## Do this:
Give back only the records between the line holding "The width and height of the screenshot is (1451, 840)." and the line holding "[x=178, y=132]", inclusive, with "column header" swapped for "column heading" and everything else unchanged.

## Source data:
━━━━━━━━━━━━━━━━━━━━━━━━━━━━━━
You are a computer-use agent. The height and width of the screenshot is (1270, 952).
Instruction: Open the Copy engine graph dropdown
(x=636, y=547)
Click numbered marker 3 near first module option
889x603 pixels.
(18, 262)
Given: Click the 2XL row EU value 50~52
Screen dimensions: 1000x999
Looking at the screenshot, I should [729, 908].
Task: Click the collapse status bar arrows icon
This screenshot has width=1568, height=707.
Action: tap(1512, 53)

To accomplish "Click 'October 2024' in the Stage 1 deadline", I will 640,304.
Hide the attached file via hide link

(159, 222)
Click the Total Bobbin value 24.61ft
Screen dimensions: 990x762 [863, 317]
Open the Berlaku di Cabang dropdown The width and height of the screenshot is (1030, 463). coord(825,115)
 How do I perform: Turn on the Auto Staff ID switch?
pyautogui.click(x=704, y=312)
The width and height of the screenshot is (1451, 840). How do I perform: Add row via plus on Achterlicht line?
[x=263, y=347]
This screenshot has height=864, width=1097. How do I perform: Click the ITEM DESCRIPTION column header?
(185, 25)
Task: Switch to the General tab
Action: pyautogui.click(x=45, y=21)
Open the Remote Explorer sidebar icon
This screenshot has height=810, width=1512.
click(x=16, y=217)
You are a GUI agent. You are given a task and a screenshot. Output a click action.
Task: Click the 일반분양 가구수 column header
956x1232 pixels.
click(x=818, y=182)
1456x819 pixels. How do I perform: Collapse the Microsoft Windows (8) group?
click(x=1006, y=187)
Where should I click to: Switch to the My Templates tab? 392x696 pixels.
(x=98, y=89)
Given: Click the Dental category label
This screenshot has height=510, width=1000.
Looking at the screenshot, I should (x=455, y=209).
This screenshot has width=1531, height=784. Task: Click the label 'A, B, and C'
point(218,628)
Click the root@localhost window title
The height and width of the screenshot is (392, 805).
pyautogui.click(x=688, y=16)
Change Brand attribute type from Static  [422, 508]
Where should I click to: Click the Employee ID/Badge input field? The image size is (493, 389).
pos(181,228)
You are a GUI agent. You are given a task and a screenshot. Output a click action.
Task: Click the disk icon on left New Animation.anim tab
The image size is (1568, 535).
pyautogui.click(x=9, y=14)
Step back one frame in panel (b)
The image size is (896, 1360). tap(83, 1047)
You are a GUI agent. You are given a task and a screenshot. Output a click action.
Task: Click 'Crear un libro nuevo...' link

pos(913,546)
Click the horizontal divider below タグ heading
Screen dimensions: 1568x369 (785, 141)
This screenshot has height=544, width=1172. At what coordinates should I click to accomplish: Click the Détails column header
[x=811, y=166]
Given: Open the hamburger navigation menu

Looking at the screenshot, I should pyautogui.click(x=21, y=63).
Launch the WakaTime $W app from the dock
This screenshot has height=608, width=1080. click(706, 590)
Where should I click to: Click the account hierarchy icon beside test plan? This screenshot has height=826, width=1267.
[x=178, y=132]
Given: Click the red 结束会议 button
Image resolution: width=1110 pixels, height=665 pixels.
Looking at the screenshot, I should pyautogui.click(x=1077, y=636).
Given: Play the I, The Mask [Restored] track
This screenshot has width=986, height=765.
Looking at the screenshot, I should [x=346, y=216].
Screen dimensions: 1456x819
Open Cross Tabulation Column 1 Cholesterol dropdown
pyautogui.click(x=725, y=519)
━━━━━━━━━━━━━━━━━━━━━━━━━━━━━━
## Response for this exercise:
The width and height of the screenshot is (1451, 840). How do I perform: Add row via plus on Achterlicht line?
[x=263, y=347]
This screenshot has height=864, width=1097. How do I perform: Click the ITEM DESCRIPTION column heading?
(185, 25)
Task: Switch to the General tab
Action: pyautogui.click(x=45, y=21)
Open the Remote Explorer sidebar icon
This screenshot has height=810, width=1512.
click(x=16, y=217)
You are a GUI agent. You are given a task and a screenshot. Output a click action.
Task: Click the 일반분양 가구수 column heading
956x1232 pixels.
click(x=818, y=182)
1456x819 pixels. How do I perform: Collapse the Microsoft Windows (8) group?
click(x=1006, y=187)
Where should I click to: Switch to the My Templates tab? 392x696 pixels.
(x=98, y=89)
Given: Click the Dental category label
This screenshot has height=510, width=1000.
Looking at the screenshot, I should (x=455, y=209).
This screenshot has width=1531, height=784. Task: Click the label 'A, B, and C'
point(218,628)
Click the root@localhost window title
The height and width of the screenshot is (392, 805).
pyautogui.click(x=688, y=16)
Change Brand attribute type from Static  [422, 508]
Where should I click to: Click the Employee ID/Badge input field? The image size is (493, 389).
pos(181,228)
You are a GUI agent. You are given a task and a screenshot. Output a click action.
Task: Click the disk icon on left New Animation.anim tab
The image size is (1568, 535).
pyautogui.click(x=9, y=14)
Step back one frame in panel (b)
The image size is (896, 1360). tap(83, 1047)
You are a GUI agent. You are given a task and a screenshot. Output a click action.
Task: Click 'Crear un libro nuevo...' link

pos(913,546)
Click the horizontal divider below タグ heading
Screen dimensions: 1568x369 (785, 141)
This screenshot has height=544, width=1172. At what coordinates should I click to accomplish: Click the Détails column heading
[x=811, y=166]
Given: Open the hamburger navigation menu

Looking at the screenshot, I should pyautogui.click(x=21, y=63).
Launch the WakaTime $W app from the dock
This screenshot has height=608, width=1080. click(706, 590)
Where should I click to: Click the account hierarchy icon beside test plan? This screenshot has height=826, width=1267.
[x=178, y=132]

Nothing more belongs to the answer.